From: Jason Wang <jasowang@redhat.com>
To: "Michael S. Tsirkin" <mst@redhat.com>
Cc: Cong Wang <amwang@redhat.com>,
qemu-devel@nongnu.org, netdev@vger.kernel.org,
linux-kernel@vger.kernel.org,
virtualization@lists.linux-foundation.org,
Dave Jones <davej@redhat.com>,
"David S. Miller" <davem@davemloft.net>
Subject: Re: [PATCH] virtio-net: put virtio net header inline with data
Date: Fri, 07 Jun 2013 10:52:01 +0800 [thread overview]
Message-ID: <51B14AD1.8000004@redhat.com> (raw)

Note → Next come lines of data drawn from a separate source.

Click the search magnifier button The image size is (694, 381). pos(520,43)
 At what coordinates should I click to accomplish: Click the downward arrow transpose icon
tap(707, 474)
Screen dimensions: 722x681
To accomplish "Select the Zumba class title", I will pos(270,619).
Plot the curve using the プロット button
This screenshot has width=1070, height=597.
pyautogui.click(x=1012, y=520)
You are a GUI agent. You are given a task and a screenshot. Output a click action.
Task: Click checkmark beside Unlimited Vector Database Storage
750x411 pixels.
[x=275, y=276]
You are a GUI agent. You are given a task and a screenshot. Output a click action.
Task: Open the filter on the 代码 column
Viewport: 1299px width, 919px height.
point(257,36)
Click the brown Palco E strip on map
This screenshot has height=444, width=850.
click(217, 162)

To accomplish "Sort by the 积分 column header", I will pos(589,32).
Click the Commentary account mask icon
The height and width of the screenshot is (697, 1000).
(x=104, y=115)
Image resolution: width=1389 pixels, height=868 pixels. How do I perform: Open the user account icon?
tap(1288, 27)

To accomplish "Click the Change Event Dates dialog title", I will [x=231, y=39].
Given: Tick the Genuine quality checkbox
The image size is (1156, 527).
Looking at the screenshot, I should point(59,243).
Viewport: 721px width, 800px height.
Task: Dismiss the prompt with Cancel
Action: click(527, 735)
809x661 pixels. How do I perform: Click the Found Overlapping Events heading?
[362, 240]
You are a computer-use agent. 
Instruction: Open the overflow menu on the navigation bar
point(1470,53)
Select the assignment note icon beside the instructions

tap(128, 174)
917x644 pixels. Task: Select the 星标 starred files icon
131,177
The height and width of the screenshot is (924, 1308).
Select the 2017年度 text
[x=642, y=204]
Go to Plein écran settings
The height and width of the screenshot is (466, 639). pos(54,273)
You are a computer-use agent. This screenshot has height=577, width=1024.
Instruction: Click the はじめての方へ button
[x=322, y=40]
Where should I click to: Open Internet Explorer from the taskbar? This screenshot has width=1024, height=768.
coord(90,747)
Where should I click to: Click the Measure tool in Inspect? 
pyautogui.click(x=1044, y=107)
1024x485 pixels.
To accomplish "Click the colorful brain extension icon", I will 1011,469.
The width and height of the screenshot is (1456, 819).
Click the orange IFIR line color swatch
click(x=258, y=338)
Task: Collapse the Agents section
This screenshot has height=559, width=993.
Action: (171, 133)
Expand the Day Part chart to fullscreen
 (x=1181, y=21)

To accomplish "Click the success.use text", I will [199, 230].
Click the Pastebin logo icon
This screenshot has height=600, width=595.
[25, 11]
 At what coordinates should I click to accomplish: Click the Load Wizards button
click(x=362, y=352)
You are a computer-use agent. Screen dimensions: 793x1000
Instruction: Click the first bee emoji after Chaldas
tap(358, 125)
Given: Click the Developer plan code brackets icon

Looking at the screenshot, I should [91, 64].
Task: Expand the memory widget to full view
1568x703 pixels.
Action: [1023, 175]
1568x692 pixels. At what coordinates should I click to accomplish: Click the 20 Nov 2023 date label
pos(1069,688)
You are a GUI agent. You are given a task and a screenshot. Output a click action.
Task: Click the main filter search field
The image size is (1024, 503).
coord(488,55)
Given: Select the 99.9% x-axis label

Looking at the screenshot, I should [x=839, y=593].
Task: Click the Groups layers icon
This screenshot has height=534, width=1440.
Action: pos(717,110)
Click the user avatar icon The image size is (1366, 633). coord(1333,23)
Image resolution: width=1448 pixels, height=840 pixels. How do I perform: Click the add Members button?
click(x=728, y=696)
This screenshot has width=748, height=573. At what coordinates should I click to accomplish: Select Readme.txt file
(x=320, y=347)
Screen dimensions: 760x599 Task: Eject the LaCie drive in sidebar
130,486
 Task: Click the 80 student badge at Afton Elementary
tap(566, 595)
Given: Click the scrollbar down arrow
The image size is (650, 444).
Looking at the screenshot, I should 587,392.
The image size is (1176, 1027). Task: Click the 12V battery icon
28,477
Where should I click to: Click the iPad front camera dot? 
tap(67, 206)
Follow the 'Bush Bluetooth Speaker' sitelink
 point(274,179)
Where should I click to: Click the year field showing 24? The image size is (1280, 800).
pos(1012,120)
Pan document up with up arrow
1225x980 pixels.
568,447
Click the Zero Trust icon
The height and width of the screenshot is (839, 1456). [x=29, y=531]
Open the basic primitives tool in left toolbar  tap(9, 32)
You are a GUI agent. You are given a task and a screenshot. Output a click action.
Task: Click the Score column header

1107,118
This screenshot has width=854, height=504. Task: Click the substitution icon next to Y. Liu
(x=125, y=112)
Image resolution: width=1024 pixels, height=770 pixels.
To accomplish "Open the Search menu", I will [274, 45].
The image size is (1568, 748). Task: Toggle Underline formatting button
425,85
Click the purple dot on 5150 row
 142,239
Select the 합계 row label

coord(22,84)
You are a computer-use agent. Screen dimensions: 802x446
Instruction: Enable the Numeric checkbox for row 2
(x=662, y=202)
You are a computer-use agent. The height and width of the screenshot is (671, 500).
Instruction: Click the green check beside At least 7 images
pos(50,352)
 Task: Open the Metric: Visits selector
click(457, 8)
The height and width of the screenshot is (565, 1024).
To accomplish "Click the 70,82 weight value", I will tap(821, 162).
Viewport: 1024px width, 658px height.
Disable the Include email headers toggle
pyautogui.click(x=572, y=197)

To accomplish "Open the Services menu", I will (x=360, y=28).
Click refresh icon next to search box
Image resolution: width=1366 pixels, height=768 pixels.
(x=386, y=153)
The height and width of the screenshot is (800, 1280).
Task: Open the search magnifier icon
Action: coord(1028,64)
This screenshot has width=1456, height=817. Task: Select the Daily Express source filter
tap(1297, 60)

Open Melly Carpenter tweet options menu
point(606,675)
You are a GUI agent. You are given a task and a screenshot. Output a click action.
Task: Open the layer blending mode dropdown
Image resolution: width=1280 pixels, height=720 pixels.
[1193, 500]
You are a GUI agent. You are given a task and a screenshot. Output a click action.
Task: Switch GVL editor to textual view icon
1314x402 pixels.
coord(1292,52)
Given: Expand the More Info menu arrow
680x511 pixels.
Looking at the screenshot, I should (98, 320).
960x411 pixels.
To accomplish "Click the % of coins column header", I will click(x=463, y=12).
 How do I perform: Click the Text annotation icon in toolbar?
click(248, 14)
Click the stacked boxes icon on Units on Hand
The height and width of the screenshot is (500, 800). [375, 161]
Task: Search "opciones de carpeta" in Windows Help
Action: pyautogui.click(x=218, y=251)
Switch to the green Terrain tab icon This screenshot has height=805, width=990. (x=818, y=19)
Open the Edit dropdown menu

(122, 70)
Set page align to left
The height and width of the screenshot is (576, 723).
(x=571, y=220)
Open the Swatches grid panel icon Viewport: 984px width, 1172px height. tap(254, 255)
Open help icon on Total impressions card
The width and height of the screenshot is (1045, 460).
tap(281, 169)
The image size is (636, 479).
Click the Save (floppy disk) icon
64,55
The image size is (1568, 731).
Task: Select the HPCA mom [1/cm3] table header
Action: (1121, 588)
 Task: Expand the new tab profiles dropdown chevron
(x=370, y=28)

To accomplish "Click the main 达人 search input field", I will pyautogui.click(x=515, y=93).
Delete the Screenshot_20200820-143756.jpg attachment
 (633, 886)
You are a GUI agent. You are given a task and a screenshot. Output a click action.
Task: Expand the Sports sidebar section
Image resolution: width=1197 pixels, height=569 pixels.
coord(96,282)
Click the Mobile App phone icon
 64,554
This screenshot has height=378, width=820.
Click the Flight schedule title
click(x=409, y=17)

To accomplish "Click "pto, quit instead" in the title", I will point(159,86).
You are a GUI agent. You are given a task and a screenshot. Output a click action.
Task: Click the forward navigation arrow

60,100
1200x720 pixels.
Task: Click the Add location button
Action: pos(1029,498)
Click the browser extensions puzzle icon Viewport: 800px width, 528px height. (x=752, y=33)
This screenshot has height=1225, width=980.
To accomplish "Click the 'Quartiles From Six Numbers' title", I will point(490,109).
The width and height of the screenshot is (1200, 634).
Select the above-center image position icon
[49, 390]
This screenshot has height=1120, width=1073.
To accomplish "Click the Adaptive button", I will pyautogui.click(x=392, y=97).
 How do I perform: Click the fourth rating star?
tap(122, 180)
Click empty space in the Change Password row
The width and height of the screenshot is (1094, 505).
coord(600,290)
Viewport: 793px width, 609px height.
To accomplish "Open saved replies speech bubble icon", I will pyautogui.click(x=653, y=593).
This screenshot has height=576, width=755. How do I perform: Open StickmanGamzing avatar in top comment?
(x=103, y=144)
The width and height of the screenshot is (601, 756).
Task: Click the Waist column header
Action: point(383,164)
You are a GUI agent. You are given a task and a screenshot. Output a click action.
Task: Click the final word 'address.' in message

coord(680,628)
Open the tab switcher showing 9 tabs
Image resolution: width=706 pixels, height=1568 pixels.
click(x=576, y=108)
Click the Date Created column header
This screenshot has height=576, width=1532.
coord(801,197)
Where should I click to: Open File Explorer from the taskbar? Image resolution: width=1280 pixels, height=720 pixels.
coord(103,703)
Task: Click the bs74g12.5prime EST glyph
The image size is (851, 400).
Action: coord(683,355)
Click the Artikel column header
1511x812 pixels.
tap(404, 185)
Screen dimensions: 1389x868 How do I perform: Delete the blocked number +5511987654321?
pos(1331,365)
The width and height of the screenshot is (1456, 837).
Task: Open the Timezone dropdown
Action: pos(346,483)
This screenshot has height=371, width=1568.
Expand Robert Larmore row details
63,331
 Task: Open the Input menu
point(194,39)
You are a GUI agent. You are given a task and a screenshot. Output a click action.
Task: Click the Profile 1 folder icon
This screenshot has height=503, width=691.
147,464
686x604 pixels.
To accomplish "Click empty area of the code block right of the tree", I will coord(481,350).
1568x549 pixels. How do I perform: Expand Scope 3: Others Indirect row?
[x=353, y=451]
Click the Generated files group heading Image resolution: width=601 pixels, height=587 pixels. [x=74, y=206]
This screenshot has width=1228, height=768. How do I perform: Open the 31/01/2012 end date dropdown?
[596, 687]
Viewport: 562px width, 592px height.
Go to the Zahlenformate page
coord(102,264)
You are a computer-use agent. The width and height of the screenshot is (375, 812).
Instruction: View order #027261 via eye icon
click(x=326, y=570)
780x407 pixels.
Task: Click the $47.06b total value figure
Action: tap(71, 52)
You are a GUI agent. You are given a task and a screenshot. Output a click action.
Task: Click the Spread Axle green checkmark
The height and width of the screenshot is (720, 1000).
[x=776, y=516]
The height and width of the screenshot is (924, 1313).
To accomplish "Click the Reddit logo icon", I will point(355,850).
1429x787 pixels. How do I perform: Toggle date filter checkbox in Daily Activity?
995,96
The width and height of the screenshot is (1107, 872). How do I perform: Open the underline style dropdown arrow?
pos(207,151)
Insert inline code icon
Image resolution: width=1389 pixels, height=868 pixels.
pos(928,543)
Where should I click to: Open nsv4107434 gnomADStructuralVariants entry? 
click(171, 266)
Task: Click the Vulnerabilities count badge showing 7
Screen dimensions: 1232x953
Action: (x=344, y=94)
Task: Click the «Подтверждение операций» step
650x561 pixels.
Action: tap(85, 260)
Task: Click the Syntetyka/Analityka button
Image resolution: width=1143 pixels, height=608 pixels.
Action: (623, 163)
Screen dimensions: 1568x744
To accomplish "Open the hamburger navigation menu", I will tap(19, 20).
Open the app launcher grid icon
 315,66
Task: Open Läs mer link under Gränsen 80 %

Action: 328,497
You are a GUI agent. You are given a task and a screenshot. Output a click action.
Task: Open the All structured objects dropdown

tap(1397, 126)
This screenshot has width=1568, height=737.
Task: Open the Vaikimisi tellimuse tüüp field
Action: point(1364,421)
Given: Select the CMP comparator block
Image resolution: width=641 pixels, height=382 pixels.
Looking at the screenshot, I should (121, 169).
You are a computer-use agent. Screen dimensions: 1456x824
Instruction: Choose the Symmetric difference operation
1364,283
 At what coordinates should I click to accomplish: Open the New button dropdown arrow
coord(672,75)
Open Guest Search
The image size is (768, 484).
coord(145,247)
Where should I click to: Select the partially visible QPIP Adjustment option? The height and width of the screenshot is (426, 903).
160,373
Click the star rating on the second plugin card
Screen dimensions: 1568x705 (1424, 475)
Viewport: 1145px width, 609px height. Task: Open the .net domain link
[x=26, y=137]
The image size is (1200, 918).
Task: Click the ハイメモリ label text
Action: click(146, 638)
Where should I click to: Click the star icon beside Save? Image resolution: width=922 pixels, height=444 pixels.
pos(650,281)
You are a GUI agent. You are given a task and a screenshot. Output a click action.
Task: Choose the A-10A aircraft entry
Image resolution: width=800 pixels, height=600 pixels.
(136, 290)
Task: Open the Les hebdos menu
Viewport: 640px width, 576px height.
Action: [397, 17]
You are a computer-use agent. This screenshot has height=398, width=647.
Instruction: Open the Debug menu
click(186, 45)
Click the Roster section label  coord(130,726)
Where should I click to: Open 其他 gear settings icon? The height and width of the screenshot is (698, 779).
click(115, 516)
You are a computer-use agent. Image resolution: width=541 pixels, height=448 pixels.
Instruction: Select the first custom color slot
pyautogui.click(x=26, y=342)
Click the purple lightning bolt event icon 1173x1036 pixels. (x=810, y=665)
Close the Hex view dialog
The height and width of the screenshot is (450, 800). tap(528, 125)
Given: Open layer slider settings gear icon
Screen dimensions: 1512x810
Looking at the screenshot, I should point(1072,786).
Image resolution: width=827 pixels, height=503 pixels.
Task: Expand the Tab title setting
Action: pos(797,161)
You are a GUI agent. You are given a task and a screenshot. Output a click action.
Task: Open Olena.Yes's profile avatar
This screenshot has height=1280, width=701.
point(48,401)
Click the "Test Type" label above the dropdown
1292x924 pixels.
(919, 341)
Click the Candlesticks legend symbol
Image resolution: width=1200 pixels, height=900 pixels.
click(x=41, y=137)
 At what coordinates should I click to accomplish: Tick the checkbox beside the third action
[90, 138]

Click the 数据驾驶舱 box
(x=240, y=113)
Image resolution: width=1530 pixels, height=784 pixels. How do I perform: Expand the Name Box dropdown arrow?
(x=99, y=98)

In-Reply-To: <20130606095456.GA7865@redhat.com>
On 06/06/2013 05:55 PM, Michael S. Tsirkin wrote:
> For small packets we can simplify xmit processing by linearizing buffers
> with the header: most packets seem to have enough head room we can use
> for this purpose.
>
> Since some older hypervisors (e.g. qemu before version 1.5)
> required that header is the first s/g element,
> we need a feature bit for this.
>
> Signed-off-by: Michael S. Tsirkin <mst@redhat.com>
> ---
Hi Michael:
The idea looks good, but there are some questions:
- What if we just use direct descriptors with sgs <=2 and double the
ring size?
- I believe we may add more things into vnet header in the future, so
this trick may not work because of limited header room.
Thanks
> This is a repost of my old patch, rebased to latest kernel.
>
> Before:
> Thu Jun 6 05:24:59 EDT 2013
> TCP REQUEST/RESPONSE TEST from 0.0.0.0 (0.0.0.0) port 0 AF_INET to
> 11.0.0.4 (11.0.0.4) port 0 AF_INET : demo
> Local /Remote
> Socket Size Request Resp. Elapsed Trans.
> Send Recv Size Size Time Rate
> bytes Bytes bytes bytes secs. per sec
>
> 16384 87380 1 1 10.00 12931.13
>
>
> After:
> TCP REQUEST/RESPONSE TEST from 0.0.0.0 (0.0.0.0) port 0 AF_INET to
> 11.0.0.4 (11.0.0.4) port 0 AF_INET : demo
> Local /Remote
> Socket Size Request Resp. Elapsed Trans.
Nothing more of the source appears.